To find out, they used a laser to switch off motor-planning neurons briefly before the animals in their experiments were allowed to complete a task. Monitoring the subsequent activity, they found that once the neurons were allowed to resume normal signaling, they quickly adjusted their activity to make up for the lost time. The mice carried on as if undisturbed, remembering which way they had been instructed to move and successfully completed their task. “We quenched [neural] activity to zero and saw that it came back to exactly the levels where it should have been,” Svoboda says. “It was a perfect—almost eerily perfect—example of robustness.”
Theoretical neuroscientists have modeled several ways in which neural circuits can establish robustness, so Svoboda shared his data with Druckmann and postdoctoral fellow Kayvon Daie, seeking an explanation for how the motor-planning neurons were able to recover so completely. “There is a rich history of models that have been suggested for such systems,” Druckmann says “But when we tried to compare experimental results to the models, we found that none of them show such strong robustness.”
“The fact that it recovers to exactly where it would have been had you not shut down the system is where all the models go wrong,” Druckmann says. Existing models showed neural activity picking up where it had left off after a disruption, so that the pause introduces a persistent delay in the normal activity pattern and activity remains slightly displaced from where it should be. “But what you see in the experiment is the exact opposite,” Druckmann says. “Somehow the activity catches up to where it needs to be.”
Something was missing. So, Svoboda says, “we went back to the biology to give us hints about how to construct the next level of models.”
Knowing that no group of neurons works in isolation, the researchers began to wonder if another brain area might have compensated for the disruption Svoboda’s team had introduced in their experiments. “The simplest thing that could be is that maybe this brain area is just looking at what another brain area is doing and copying it,” Druckmann says.
His modeling suggested the situation was slightly more complex, and that neuronal activity might return to where it should be after a disruption if the cells were in communication with another brain area carrying out the same function. “It’s like two roller coasters running in parallel and connected with a big rubber band,” Druckmann explains: If one of the coasters falls off the track, the other keeps going, and the rubber band eventually snaps the wayward coaster back where it should be.
Such an organization would explain the striking robustness observed in the experiments. “Once we had the right architectural principles, all of the preexisting models could be rescued,” Druckmann says. “We realized that we need two modules, they need to be redundant in the sense that each of them can independently generate the right dynamics, and they need to be connected. Once we rewrote them according to these principles, all of the models worked.”
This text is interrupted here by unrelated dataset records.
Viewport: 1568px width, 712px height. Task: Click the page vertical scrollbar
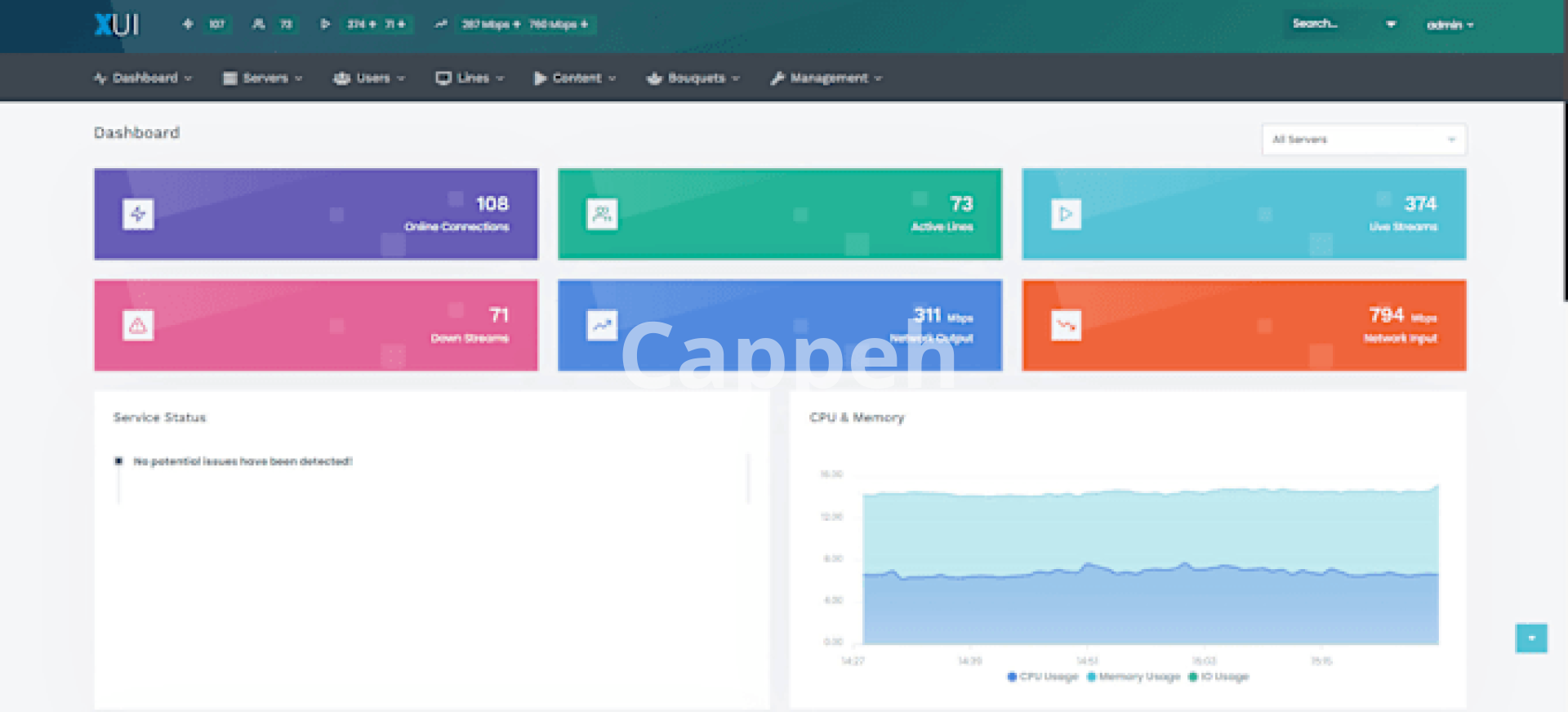pyautogui.click(x=1564, y=204)
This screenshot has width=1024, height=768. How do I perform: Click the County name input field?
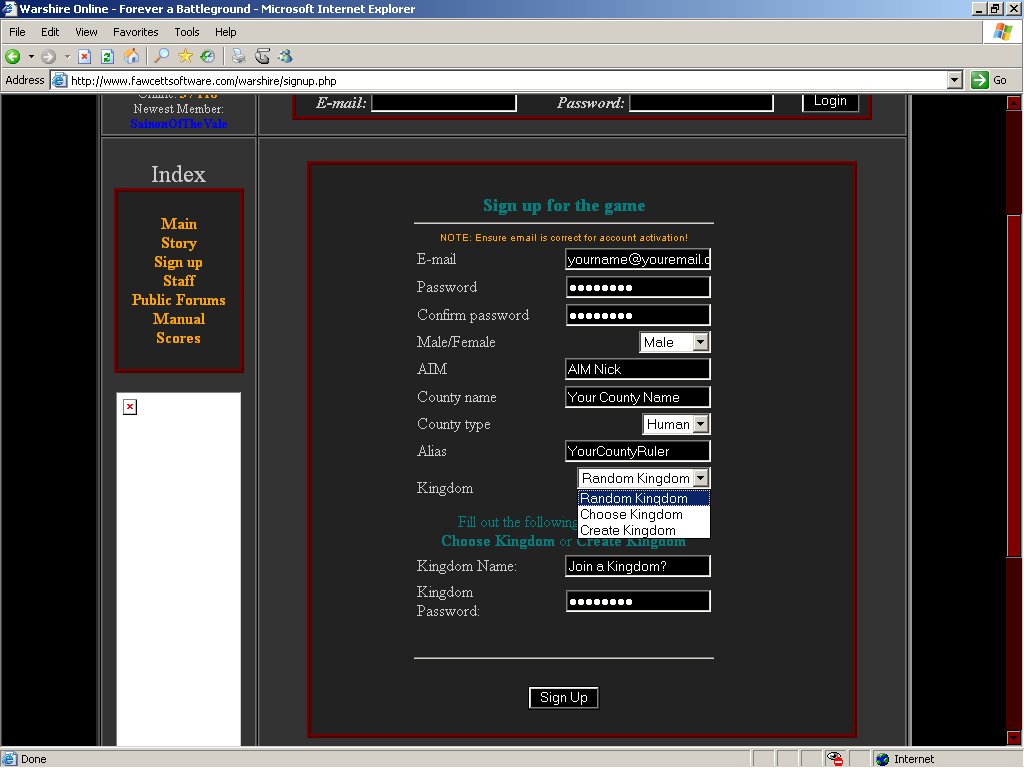[x=637, y=397]
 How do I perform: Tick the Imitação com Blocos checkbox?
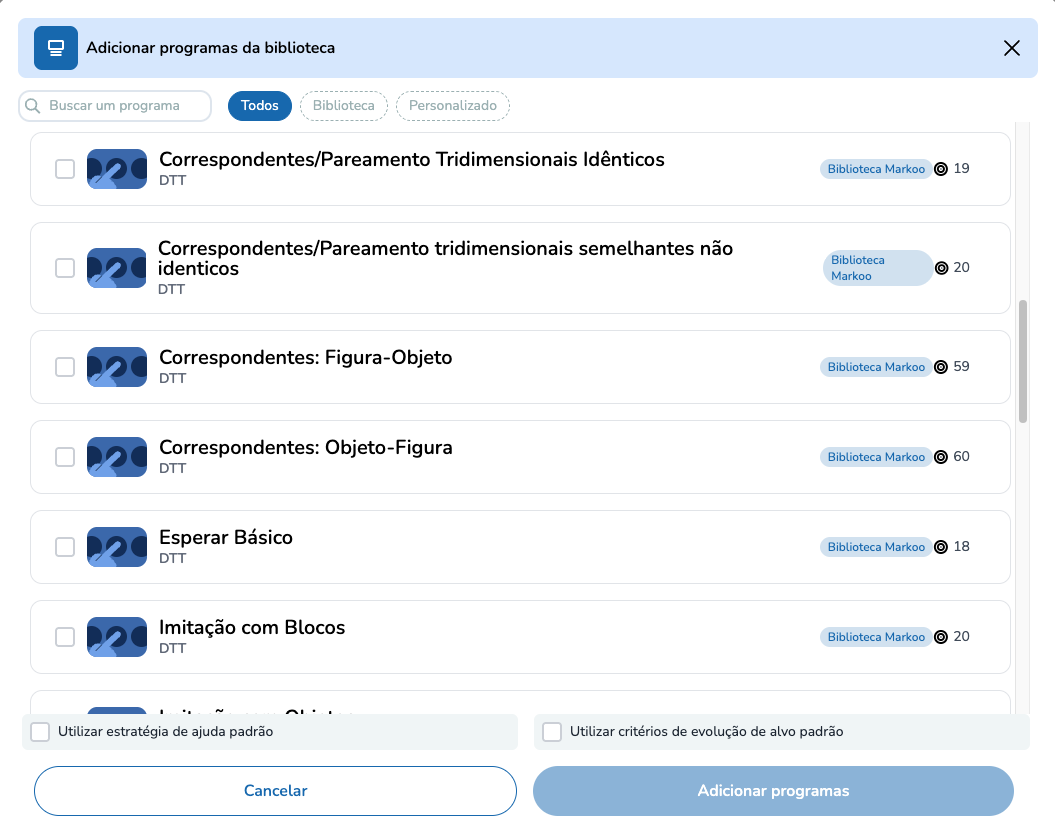pyautogui.click(x=65, y=637)
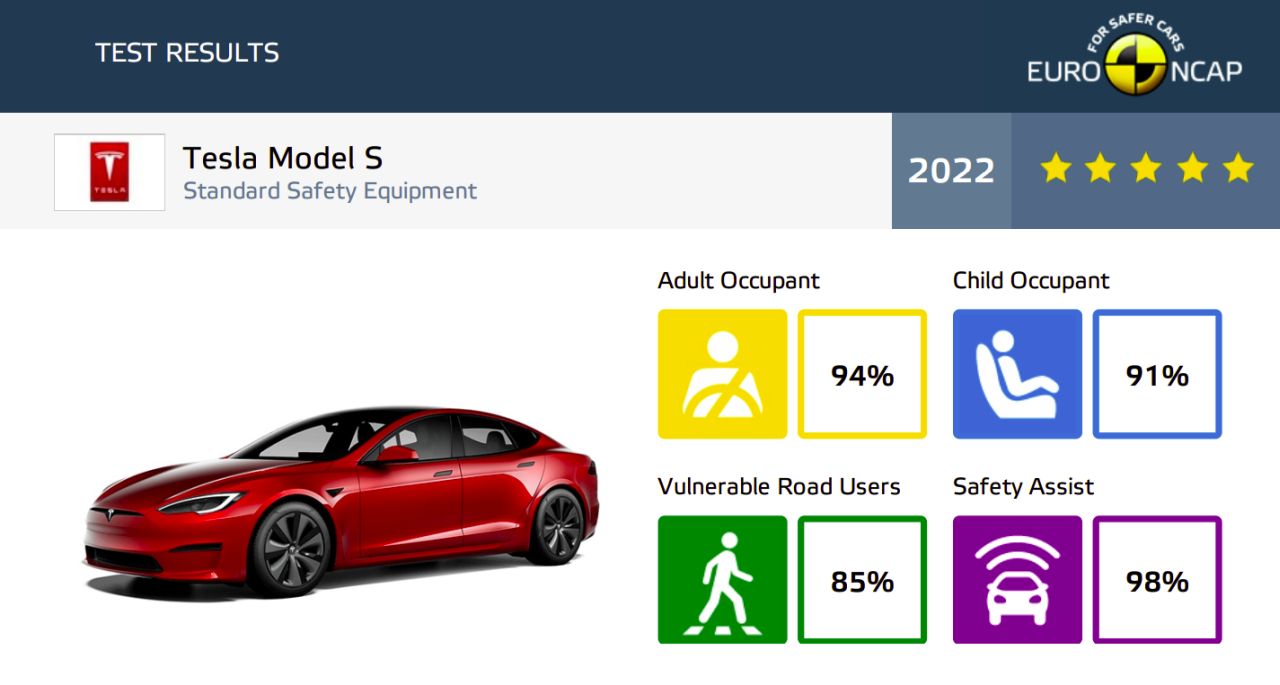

The scientists devised a series of experiments in which they tested their model by disrupting motor-planning circuits on opposite sides of the brain, both separately and together. As expected, when they interrupted signaling in one region at a time, neurons recovered well. But when they disrupted both motor-planning regions at the same time, recovery was impaired and animals performed their task poorly. It looked as if maintaining the motor plan did indeed depend on at least one of the modules operating undisturbed.
In a final round of experiments, the researchers disconnected the two motor-planning regions from one another, then blocked signaling on one side. Although one module remained undisturbed, the disrupted module was unable to recover, supporting the idea that two modules must be in communication to correct for lapses in activity.
The scientists suspect their new model may explain the robustness of neural circuits beyond those they tested in the current study. “We think that this modularity probably happens in many incarnations,” Svoboda says. “From circuit analysis, we know that the right kind of circuit elements are there.”